I also chose this book to read for my personal challenge, “WANDERLUST: Reading the States,” my effort to read books that are from or take place in each of the 50 United States. This book took place in South Dakota.
- A Little Princess, by Frances Hodgson Burnett
- A Christmas Tragedy, by Baroness Orczy
- This Year It Will Be Different, and Other Stories, by Maeve Binchy
- A Highland Christmas, by M.C. Beaton
- Sleeping Beauty: An Audible Original Drama, by Marty Ross
- The Christmas Mouse, by Miss Read
- A Country Christmas, by Louisa May Alcott
- Letters from Father Christmas, by J.R.R. Tolkien
- Sherlock Holmes: The Affair of the Christmas Jewel, by Barry Roberts
- The Christmas Mystery, by James Patterson with Richard DiLallo
- The Legend of Old Befana, by Tomis DePaola
- Cozy, by Jan Brett
- A Boy Called Christmas, by Matt Haig
- The Long Winter, by Laura Ingalls Wilder
- The Holly-Tree Inn, by Charles Dickens
- All-of-a-Kind Family Hanukkah, by Emily Jenkins
- Home for Christmas, by Jan Brett
- What Child is This?, by Rhys Bowen
I hope you are enjoying your December reading, too!
A Week in Winter, by Maeve Binchy, was a reread for me.
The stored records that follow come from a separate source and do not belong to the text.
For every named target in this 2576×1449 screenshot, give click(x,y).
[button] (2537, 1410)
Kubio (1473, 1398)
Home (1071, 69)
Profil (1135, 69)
I don’t know what happened the first time I started reading it, but I just didn’t connect. This time, however, it was enjoyable listen for me during the holiday week. The pace was slow and relaxing, the characters fun to get to know. I guess that timing of when we choose to read a book is everything.
The story as described by the publisher:
Stoneybridge is a small town on the west coast of Ireland where all the families know one another. When Chicky Starr decides to take an old, decaying mansion set high on the cliffs overlooking the windswept Atlantic Ocean and turn it into a restful place for a holiday by the sea, everyone thinks she is crazy. Helped by Rigger (a bad boy turned good who is handy around the house) and Orla, her niece (a whiz at business), Chicky is finally ready to welcome the first guests to Stone House’s big warm kitchen, log fires, and understated elegant bedrooms. John, the American movie star, thinks he has arrived incognito; Winnie and Lillian are forced into taking a holiday together; Nicola and Henry, husband and wife, have been shaken by seeing too much death practicing medicine; Anders hates his father’s business, but has a real talent for music; Miss Nell Howe, a retired schoolteacher, criticizes everything and leaves a day early, much to everyone’s relief; the Walls are disappointed to have won this second-prize holiday in a contest where first prize was Paris; and Freda, the librarian, is afraid of her own psychic visions.
“Stoneybridge” is a place I’d love to visit! It certainly was enjoyable to visit it this week via Maeve Binchy’s wonderful imagination and storytelling. The lives of so many different people converged for that week in winter, and I loved getting to know the backstory of each person and how they ended up coming to Stoneybridge.
A terrific holiday read!
I chose this book to read for my personal challenge, “Wanderlust,” an effort to read books that are from or take place in each country of the world. This book was set in Ireland.